■ **Fragmento de la página**
○ ○ ○ ○
Lanzamiento virtual del Taller Poderosas Poéticas

Lanzamiento virtual del Taller Poderosas Poéticas

 

por Alba Murúa

 

“Lea usted poesía todos los días. La poesía es buena porque ejercita músculos que se usan poco. Expande los sentidos y los mantiene en condiciones óptimas. Conserva la conciencia de la nariz, el ojo, la oreja, la lengua y la mano. Y, sobre todo, la poesía es metáfora o símil condensado. Como las flores de papel japonesas, a veces las metáforas se abren a formas gigantescas…”

 

Así dice Ray Bradbury en su precioso ensayo El zen en el arte de escribir.

 

Y en eso estamos. Desde que escuché de labios de mi madre las primeras rimas, desde que me cantó las primeras nanas. Desde que me enseñó a recitar poemillas para niños de García Lorca o Juana de Ibarborou. Desde que en la escuela descubrí la punta del ovillo de las infinitas posibilidades de la palabra poética y me transformé en una lectora voraz.
○ ○ ○ ○
■ **Material de partida**
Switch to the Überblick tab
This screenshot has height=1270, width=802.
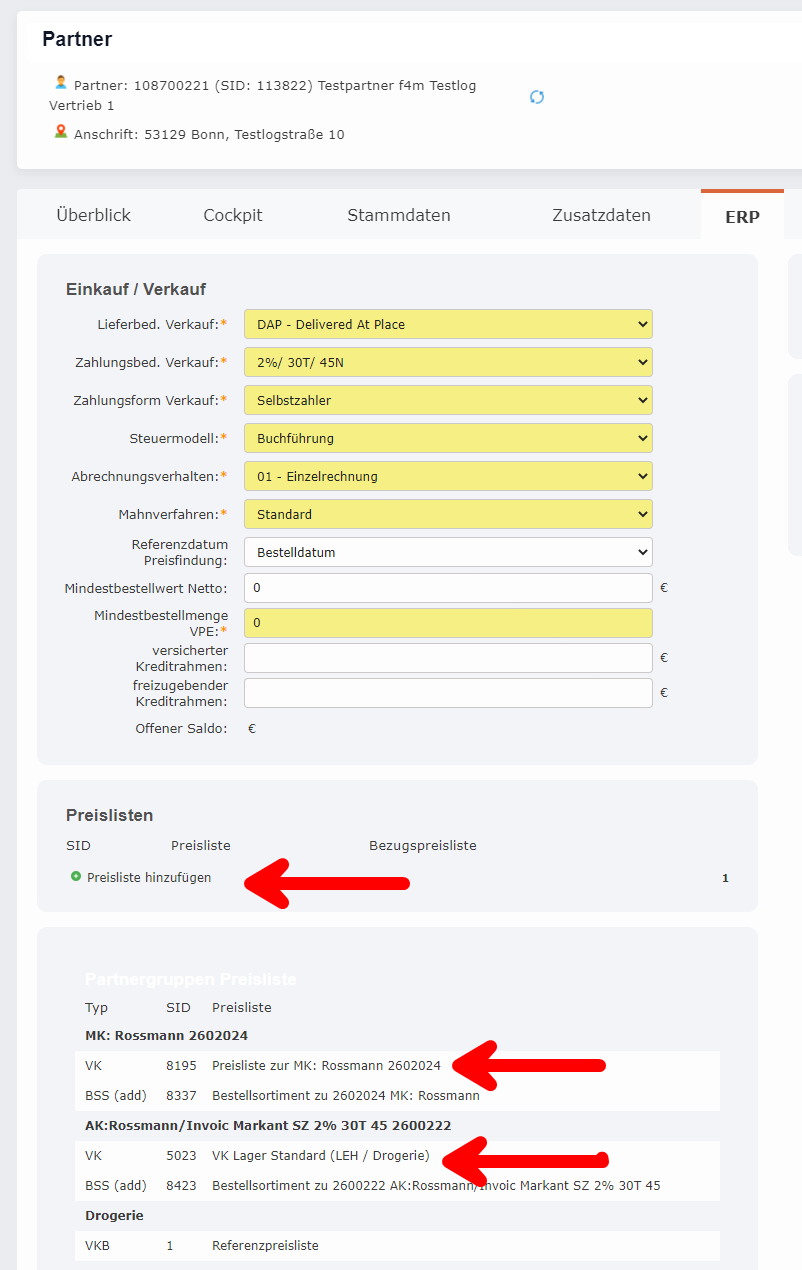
○ ○ ○ ○
■ **Ejercicios propuestos**
1) Transcribe del texto sobre el taller Poderosas Poéticas el pasaje que comienza con las palabras que contienen "Así dice Ray" y termina con "una lectora voraz.".
2) Según el texto sobre el taller Poderosas Poéticas, ¿cómo se titula el ensayo de Ray Bradbury que se cita?

■ **Solucionario**
1)
Así dice Ray Bradbury en su precioso ensayo El zen en el arte de escribir.

 

Y en eso estamos. Desde que escuché de labios de mi madre las primeras rimas, desde que me cantó las primeras nanas. Desde que me enseñó a recitar poemillas para niños de García Lorca o Juana de Ibarborou. Desde que en la escuela descubrí la punta del ovillo de las infinitas posibilidades de la palabra poética y me transformé en una lectora voraz.

2) El zen en el arte de escribir.